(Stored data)
=======

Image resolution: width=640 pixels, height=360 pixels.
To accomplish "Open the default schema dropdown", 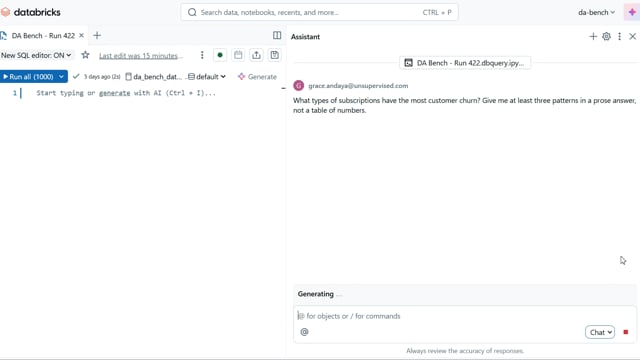I will click(207, 77).
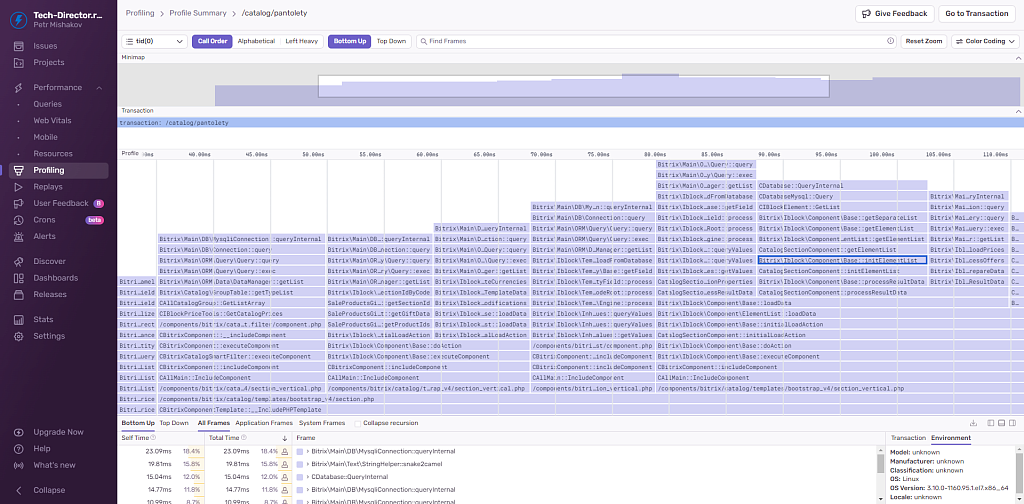Image resolution: width=1024 pixels, height=504 pixels.
Task: Click the Go to Transaction button
Action: [x=977, y=14]
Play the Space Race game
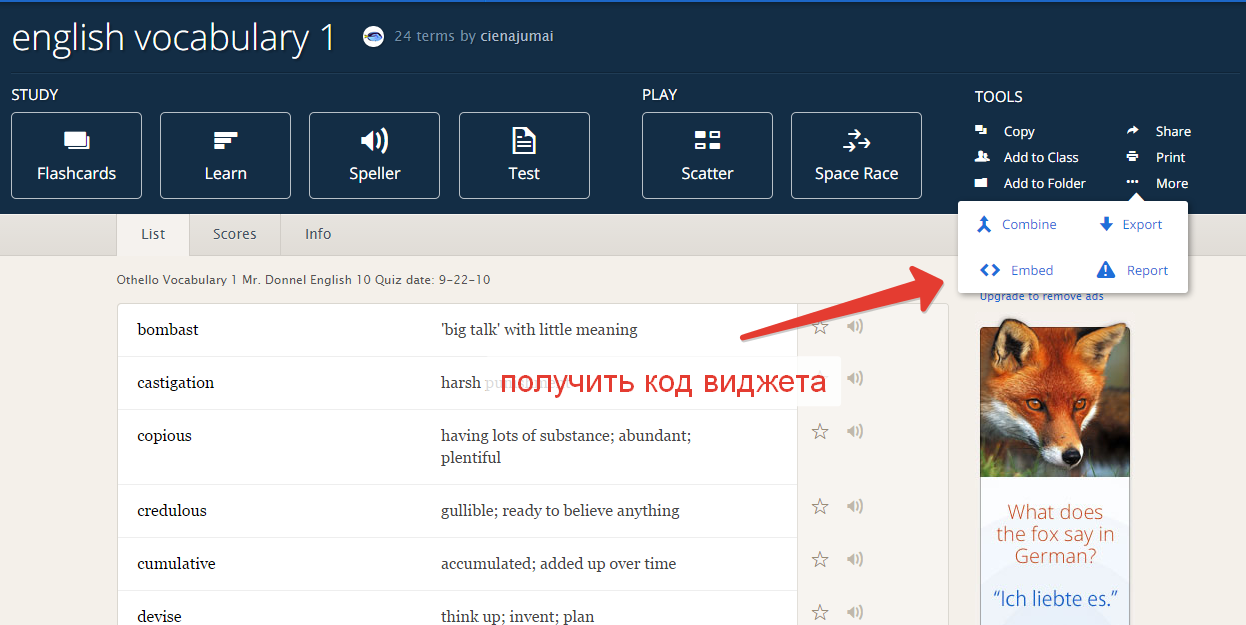The width and height of the screenshot is (1246, 625). [x=856, y=155]
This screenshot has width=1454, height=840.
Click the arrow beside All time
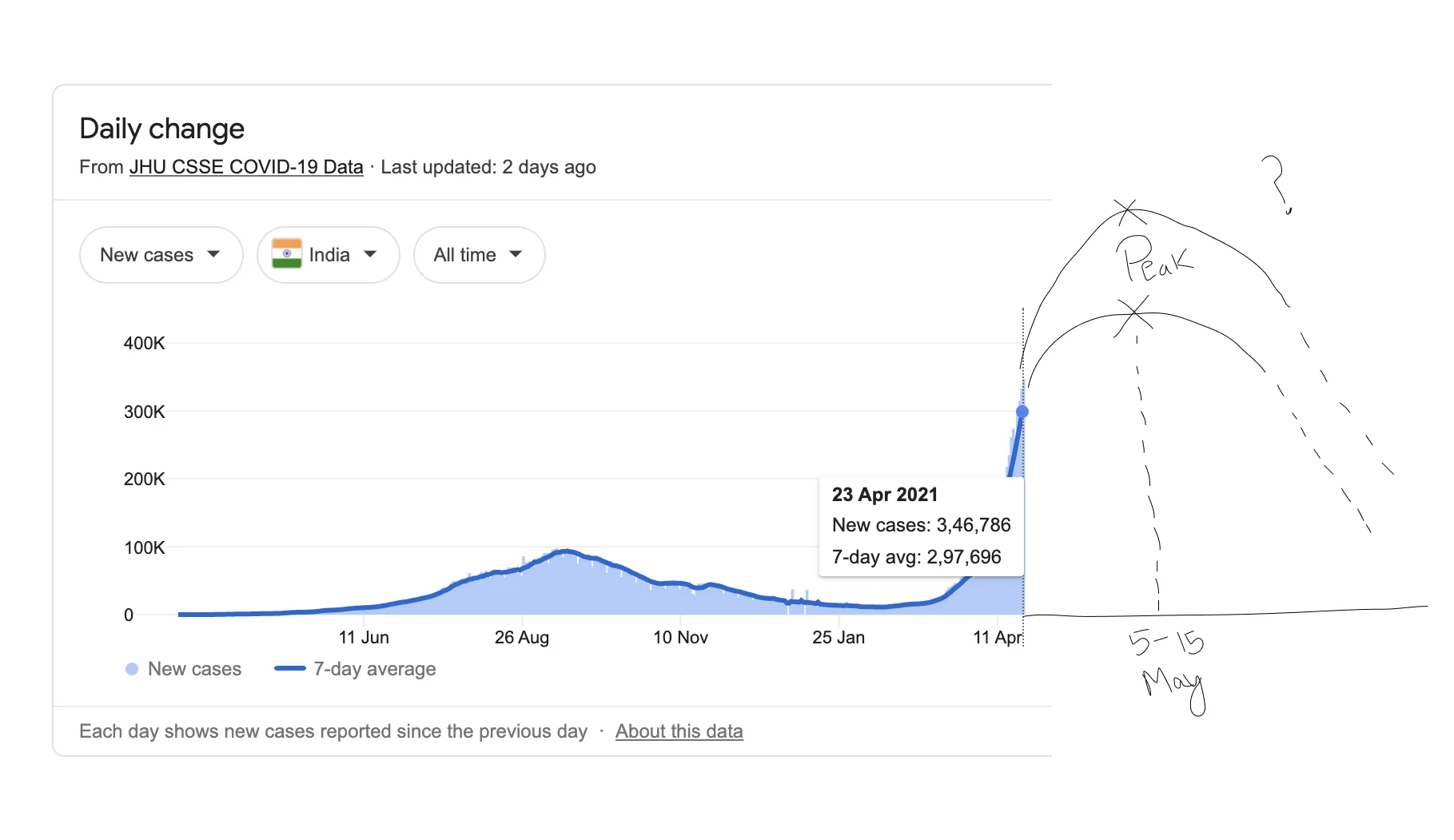(516, 254)
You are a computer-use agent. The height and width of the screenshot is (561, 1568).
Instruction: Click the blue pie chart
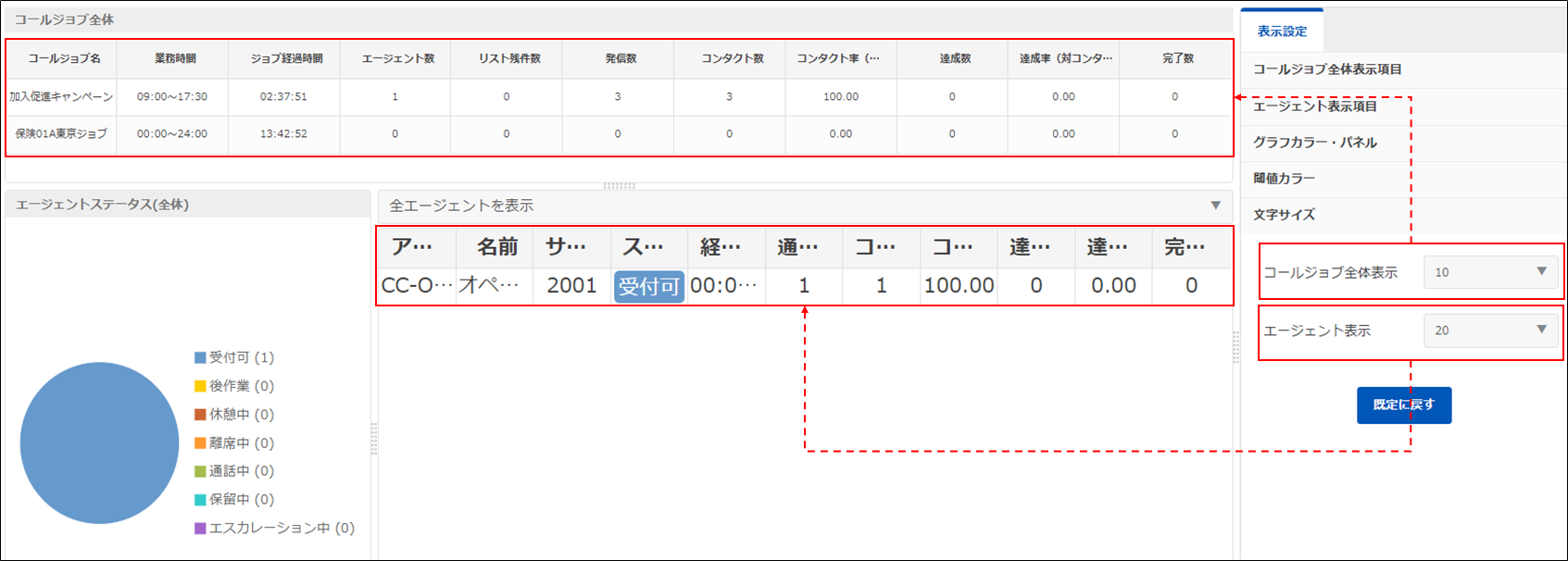pyautogui.click(x=99, y=443)
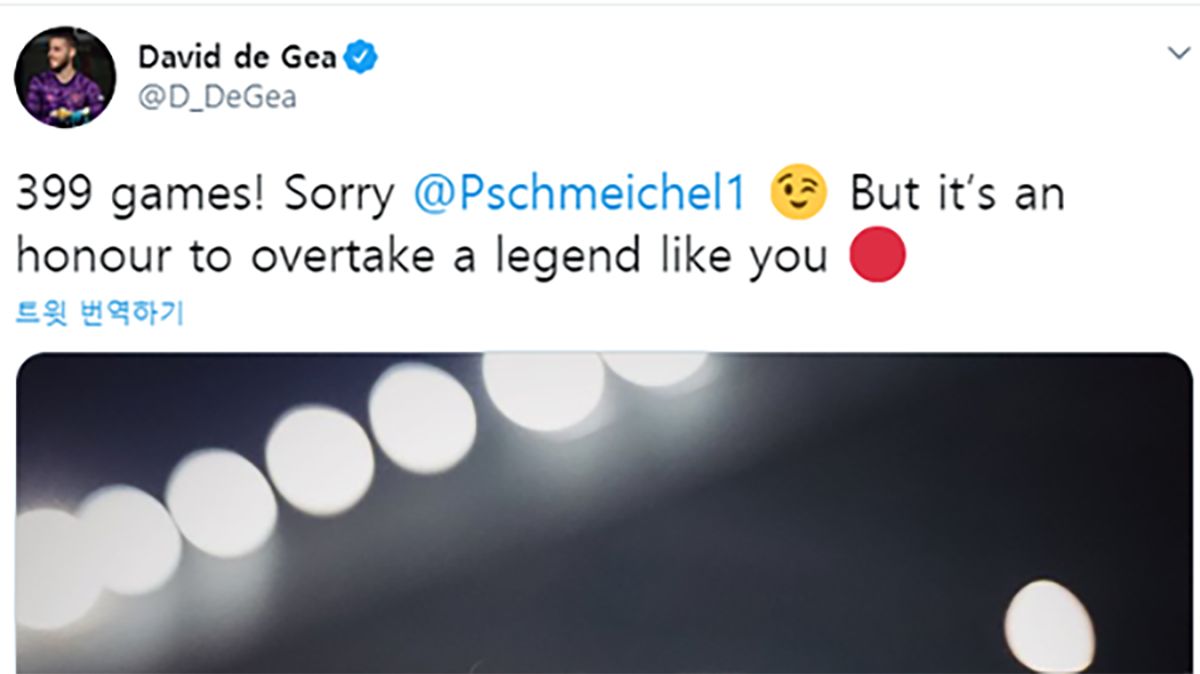Click the @D_DeGea handle
Viewport: 1200px width, 674px height.
217,98
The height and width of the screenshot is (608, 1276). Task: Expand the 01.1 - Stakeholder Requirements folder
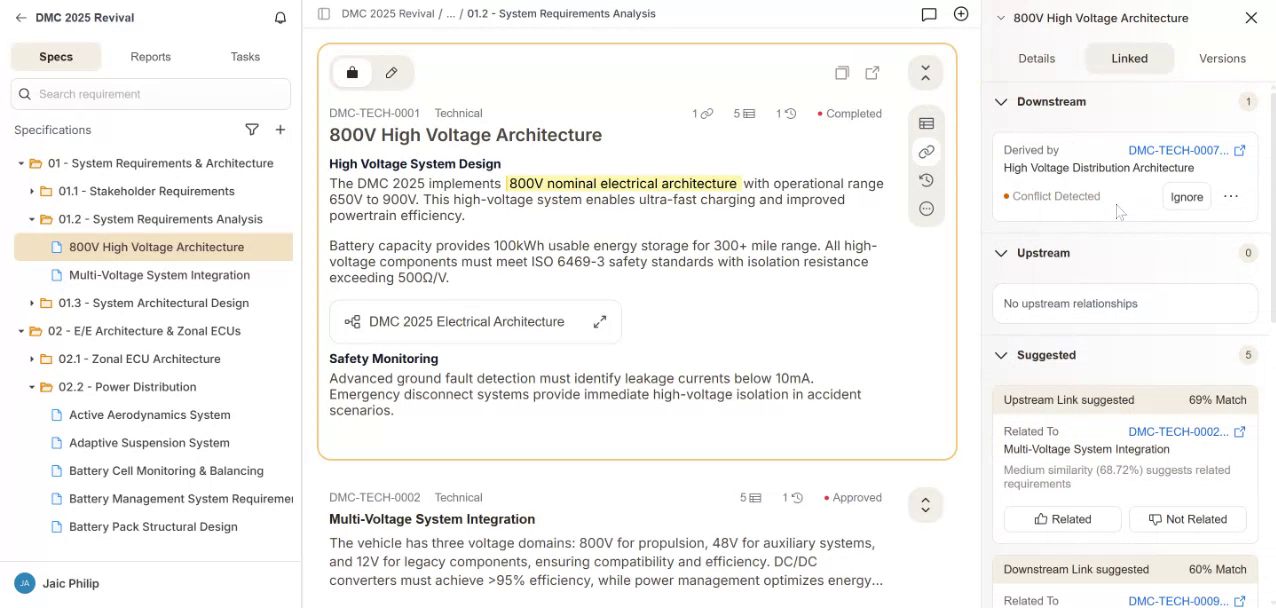[x=32, y=191]
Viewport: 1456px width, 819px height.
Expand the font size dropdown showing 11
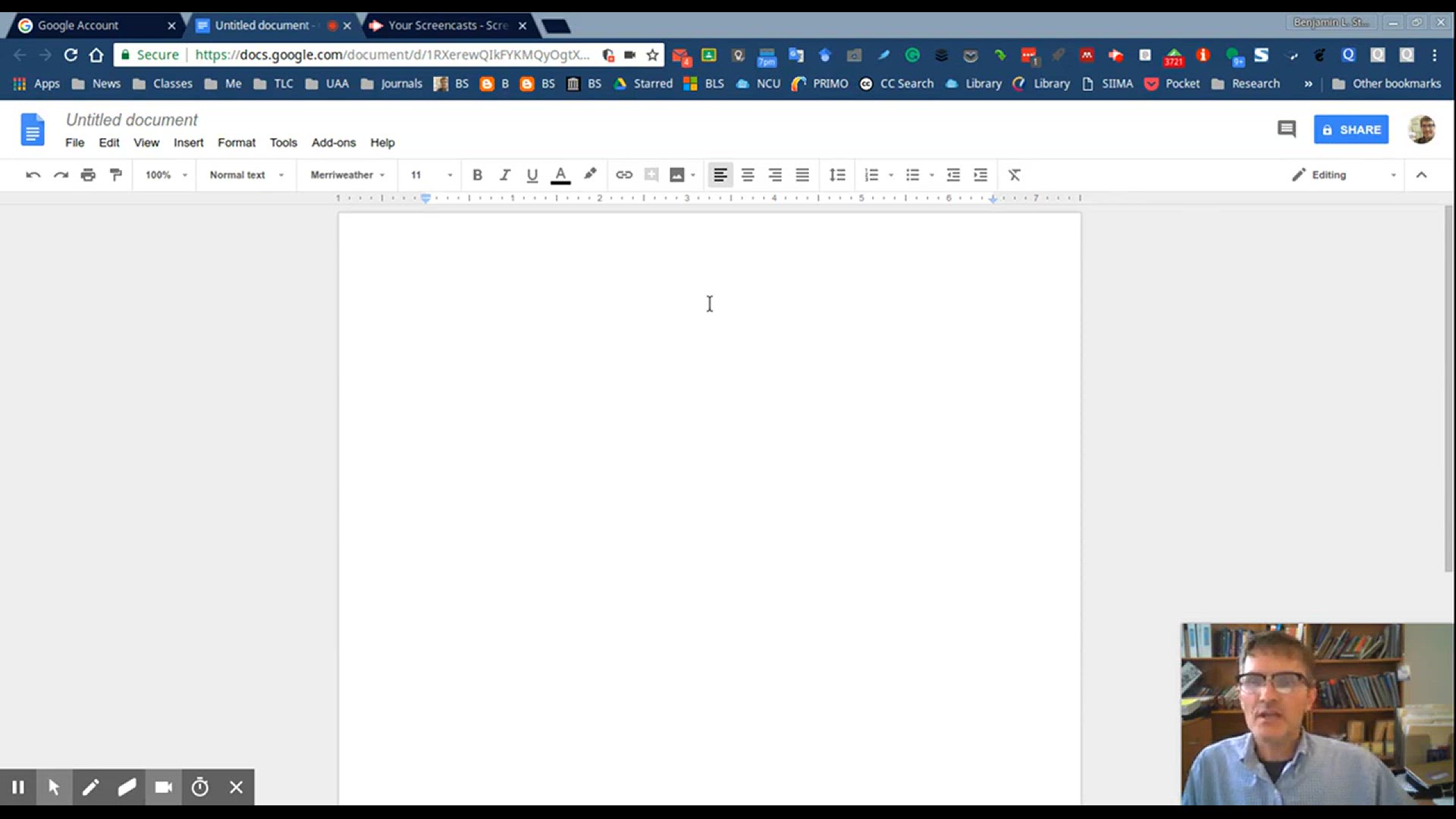coord(450,175)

=======

WORK INSTRUCTION:
In the data above, find the line containing "Viewport: 1456px width, 819px height."; from there, please write out each line through the end, exactly, with the pictures omitted.

RESPONSE TO THE TASK:
Viewport: 1456px width, 819px height.
Expand the font size dropdown showing 11
coord(450,175)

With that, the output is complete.